Moreover, analysis of the quality of voting and counting processes (together with analysis of the broader electoral environment) can help determine whether official results are to be accepted as credible.
*All content is pulled from NDI’s “The Quick Count and Election Observation”, and more details on this section can be found here.
1 Readers should refer to Chapter Six, The Qualitative Component of the Quick Count, for more detailed information on how qualitative data are collected and analyzed.
2 See Appendix 10 for additional information on the Malawi data collection process.
3 These types of direct data entry systems are far more efficient because built-in software safeguards alert data entry personnel to “illegal” responses to categories in observation forms. Keeping the observer on the telephone line during data entry reduces inaccuracies and eliminates the time consuming, and sometimes futile, task of trying to re-contact observers to resolve inconsistent or illegible responses that often appear in hand copied forms.

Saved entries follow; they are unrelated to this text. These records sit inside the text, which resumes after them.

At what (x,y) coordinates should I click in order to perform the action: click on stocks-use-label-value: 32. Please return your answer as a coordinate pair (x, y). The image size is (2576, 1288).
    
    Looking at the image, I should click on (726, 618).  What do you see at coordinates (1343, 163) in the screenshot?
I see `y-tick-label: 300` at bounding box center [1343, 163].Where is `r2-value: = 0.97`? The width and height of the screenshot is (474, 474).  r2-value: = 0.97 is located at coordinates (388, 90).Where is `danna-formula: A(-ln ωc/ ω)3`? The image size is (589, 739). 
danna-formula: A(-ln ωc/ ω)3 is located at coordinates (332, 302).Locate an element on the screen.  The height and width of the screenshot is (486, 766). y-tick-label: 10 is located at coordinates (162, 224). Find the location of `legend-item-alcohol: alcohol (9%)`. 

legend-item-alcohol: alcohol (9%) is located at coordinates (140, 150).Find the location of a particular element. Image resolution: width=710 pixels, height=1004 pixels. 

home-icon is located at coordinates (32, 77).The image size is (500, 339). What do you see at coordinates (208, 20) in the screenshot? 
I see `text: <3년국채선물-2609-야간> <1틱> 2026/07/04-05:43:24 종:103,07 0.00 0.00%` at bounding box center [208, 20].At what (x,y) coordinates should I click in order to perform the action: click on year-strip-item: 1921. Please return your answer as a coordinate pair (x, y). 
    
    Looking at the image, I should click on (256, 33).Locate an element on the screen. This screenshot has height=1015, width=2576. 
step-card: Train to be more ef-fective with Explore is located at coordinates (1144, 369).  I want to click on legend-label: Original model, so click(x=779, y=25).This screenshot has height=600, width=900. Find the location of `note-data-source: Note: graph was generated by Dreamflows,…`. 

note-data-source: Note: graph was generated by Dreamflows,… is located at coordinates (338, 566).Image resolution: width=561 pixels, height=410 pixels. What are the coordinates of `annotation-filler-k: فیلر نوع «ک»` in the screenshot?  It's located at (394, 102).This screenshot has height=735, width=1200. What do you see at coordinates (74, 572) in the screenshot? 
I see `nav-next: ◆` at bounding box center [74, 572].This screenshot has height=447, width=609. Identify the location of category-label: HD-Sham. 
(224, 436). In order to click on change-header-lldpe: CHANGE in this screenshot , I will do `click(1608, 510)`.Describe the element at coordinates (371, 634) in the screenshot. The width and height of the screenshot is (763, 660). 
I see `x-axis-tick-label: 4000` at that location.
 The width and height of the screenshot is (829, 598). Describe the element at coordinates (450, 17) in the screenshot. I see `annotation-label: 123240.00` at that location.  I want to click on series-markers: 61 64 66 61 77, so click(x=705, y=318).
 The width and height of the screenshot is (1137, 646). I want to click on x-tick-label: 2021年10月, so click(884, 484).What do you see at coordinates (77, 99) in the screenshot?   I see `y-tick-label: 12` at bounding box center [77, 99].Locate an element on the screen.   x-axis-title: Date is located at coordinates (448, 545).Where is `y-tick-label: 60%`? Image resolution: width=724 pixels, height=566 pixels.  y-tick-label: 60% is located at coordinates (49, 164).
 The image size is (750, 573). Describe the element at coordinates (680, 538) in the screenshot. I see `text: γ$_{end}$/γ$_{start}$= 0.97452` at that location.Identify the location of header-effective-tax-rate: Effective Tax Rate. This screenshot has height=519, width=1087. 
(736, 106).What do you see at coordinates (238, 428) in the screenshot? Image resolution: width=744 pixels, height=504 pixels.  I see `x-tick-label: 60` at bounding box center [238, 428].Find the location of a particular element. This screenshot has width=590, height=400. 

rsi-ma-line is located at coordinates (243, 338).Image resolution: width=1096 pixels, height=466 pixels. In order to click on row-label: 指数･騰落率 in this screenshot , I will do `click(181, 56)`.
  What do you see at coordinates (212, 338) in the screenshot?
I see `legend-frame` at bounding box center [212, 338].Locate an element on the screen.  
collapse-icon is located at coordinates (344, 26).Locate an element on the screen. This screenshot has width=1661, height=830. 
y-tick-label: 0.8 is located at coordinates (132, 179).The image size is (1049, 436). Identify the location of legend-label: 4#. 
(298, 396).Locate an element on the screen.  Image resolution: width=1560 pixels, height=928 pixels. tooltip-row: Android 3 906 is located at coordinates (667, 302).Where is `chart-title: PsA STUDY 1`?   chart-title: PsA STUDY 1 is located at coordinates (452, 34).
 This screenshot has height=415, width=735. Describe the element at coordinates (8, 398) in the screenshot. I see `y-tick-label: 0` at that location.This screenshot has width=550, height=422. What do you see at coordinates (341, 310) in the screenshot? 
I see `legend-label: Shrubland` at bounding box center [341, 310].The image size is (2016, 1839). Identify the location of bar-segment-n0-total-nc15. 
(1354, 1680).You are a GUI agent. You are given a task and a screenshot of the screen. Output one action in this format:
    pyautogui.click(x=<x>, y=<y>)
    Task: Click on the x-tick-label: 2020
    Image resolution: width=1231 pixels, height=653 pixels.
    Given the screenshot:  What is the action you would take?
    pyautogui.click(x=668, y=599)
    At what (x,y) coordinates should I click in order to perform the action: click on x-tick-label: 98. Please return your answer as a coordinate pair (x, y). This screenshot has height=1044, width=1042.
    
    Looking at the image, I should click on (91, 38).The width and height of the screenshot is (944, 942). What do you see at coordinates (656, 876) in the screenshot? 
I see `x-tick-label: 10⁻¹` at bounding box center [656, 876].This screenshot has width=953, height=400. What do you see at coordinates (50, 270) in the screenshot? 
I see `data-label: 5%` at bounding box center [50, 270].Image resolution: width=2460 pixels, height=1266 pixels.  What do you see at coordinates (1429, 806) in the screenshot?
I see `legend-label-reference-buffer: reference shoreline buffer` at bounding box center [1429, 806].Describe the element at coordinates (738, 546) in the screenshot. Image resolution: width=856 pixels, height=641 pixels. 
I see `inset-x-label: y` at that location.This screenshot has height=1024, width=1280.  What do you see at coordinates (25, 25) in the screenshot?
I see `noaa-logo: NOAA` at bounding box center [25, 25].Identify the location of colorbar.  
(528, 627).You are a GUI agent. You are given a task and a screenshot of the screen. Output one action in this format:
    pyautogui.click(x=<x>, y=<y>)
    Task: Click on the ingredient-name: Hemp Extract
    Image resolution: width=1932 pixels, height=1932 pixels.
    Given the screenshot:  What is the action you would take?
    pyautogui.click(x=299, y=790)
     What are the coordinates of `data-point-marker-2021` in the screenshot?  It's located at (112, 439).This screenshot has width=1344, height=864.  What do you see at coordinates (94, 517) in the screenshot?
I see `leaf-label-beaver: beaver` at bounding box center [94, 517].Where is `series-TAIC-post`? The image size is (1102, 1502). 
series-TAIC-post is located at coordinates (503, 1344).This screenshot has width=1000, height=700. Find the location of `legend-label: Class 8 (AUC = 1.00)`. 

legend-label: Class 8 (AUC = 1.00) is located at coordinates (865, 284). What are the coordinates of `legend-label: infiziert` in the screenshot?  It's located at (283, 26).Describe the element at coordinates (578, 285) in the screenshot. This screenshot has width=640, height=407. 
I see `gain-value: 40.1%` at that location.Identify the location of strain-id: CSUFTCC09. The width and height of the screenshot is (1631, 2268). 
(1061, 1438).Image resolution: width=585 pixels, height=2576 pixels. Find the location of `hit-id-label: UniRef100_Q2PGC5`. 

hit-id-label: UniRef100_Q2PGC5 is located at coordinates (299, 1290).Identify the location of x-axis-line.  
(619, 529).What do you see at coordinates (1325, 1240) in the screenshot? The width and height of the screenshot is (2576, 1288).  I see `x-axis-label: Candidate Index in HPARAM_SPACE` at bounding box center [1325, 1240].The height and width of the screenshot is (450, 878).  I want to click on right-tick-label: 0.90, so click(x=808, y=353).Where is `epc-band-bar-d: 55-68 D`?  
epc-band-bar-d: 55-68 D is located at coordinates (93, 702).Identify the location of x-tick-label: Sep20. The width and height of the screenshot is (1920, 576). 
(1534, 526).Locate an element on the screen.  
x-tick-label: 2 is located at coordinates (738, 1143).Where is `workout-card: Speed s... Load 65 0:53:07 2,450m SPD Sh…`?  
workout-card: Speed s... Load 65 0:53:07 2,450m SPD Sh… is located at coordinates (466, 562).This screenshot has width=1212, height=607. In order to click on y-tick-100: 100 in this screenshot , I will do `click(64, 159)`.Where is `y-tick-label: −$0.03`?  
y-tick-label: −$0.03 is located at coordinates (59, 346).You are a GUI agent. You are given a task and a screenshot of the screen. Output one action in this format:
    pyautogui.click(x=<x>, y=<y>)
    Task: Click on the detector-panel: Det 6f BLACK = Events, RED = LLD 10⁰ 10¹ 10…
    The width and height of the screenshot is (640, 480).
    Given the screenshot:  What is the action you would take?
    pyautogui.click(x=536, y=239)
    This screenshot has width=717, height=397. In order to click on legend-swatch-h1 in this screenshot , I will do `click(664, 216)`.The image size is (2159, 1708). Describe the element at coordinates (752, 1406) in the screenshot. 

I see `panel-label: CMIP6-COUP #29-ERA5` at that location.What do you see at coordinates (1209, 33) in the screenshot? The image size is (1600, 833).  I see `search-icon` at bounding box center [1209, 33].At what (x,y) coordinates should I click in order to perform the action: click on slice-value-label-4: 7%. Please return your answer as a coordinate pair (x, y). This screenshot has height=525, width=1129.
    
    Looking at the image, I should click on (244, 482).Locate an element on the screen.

4 The database may track additional information concerning the organization’s staff and volunteers of various types, such as skills or types of tasks performed during the course of the election observation (e.g., types of pre-election monitoring undertaken) and interests/activities beyond election monitoring (e.g., voter education, “congress watch,” etc.).
5 Chapter Six, The Qualitative Component of the Quick Count, details the content and reporting procedures for Form 1.